C'è calma a piazza Nazionale, a pochi passi dalla Stazione Centrale di Napoli: soltanto poche ore prima, centinaia di cittadini sono scesi in strada per gridare "Disarmiamo Napoli". Nel pomeriggio di venerdì 3 maggio, sono da poco passate le 17, dunque siamo in pieno giorno, un killer arriva da via Acquaviva e spara a Salvatore Nurcaro, 32 anni, che riesce a fuggire: il sicario lo insegue e spara tra la folla, colpendo una donna di 50 anni e la sua nipotina, Noemi, di appena 4 anni; un proiettile perfora il polmone della bambina. C'è calma, come detto, quando sulla piazza, ieri, spunta un arcobaleno. Come se ne vedono tanti, com'è normale dopo la pioggia che si è abbattuta ieri su Napoli. La foto che ritrae l'arcobaleno è stata pubblicata su Instagram dalla pagina ‘passioni.illustrate'. "Che questo splendido arcobaleno su piazza Nazionale possa essere un buon auspicio per la piccola Noemi e per tutta Napoli" c'è scritto a corredo della fotografia.

Le condizioni della piccola Noemi

La bambina è ancora ricoverata in prognosi riservata all'ospedale Santobono di Napoli: è in coma farmacologico.

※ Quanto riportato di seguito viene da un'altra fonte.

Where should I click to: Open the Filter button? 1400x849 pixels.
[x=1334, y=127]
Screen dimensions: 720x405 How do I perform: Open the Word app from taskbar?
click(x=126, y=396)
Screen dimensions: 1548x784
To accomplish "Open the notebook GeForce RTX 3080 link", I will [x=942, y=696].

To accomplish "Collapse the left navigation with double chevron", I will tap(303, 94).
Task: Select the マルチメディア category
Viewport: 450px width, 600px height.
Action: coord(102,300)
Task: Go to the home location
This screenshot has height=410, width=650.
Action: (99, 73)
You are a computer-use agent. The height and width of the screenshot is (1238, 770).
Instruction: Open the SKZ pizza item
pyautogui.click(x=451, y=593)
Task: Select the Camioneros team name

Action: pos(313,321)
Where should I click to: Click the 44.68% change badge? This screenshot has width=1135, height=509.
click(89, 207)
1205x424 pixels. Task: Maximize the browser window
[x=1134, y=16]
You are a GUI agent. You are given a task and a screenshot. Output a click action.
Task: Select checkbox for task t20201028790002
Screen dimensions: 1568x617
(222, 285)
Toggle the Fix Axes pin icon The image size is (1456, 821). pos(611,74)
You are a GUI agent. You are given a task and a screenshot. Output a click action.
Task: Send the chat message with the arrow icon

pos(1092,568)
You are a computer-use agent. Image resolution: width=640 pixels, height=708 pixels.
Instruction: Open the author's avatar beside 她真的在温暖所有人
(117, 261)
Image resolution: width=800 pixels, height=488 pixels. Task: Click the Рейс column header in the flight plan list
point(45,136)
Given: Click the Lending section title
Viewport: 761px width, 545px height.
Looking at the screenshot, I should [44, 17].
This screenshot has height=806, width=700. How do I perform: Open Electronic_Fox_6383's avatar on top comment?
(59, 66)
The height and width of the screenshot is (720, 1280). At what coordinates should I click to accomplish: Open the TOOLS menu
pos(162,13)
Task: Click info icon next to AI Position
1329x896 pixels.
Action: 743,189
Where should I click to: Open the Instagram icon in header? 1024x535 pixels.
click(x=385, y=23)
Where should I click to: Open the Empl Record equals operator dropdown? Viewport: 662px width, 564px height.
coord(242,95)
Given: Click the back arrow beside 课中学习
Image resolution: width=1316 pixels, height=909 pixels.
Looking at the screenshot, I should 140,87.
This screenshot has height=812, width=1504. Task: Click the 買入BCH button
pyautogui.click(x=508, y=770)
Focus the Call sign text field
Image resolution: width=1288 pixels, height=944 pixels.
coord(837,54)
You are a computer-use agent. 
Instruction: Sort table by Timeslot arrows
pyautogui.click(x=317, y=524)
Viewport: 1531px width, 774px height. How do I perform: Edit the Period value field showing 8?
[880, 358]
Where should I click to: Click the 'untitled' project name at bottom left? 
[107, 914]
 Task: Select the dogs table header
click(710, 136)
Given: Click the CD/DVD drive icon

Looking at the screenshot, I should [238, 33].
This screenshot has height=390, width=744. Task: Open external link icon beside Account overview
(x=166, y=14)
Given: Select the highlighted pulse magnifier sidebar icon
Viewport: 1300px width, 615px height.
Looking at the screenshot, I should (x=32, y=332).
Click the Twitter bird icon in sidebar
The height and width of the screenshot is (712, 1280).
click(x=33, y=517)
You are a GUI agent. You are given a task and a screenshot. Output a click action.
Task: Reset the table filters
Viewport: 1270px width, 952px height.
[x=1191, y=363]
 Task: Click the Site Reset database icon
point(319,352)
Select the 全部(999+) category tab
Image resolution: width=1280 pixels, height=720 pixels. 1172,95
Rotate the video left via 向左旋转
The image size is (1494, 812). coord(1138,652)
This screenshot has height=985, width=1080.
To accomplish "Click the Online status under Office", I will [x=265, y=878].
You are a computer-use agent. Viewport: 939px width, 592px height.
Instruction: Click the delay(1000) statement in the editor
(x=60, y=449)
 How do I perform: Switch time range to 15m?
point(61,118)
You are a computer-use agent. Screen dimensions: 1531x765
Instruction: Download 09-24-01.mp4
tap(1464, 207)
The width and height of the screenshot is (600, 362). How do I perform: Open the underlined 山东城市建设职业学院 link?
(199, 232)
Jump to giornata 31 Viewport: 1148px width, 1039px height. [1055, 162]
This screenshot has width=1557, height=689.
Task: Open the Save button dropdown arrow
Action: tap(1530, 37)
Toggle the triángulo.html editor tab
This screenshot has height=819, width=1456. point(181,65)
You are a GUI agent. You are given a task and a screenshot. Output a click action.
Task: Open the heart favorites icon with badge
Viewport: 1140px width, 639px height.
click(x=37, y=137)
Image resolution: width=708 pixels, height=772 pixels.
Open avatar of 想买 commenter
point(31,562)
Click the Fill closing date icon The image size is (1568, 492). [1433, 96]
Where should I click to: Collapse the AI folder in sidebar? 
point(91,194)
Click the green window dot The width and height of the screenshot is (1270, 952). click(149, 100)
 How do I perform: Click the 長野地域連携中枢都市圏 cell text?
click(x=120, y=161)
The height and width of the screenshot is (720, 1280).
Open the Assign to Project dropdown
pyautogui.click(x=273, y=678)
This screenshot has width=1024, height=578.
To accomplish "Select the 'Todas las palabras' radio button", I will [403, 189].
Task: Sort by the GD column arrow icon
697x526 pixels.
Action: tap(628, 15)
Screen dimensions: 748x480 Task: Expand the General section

Il proiettile che l'ha colpita le ha trapassato i polmoni: gli organi hanno riportato gravi danni e, se la bambina dovesse sopravvivere – è ancora in pericolo di vita, purtroppo – la loro funzionalità sarebbe irrimediabilmente compromessa. Dovrebbe, invece, poter camminare senza difficoltà, dal momento che il proiettile, estratto mediante una operazione chirurgica, non ha danneggiato la colonna vertebrale.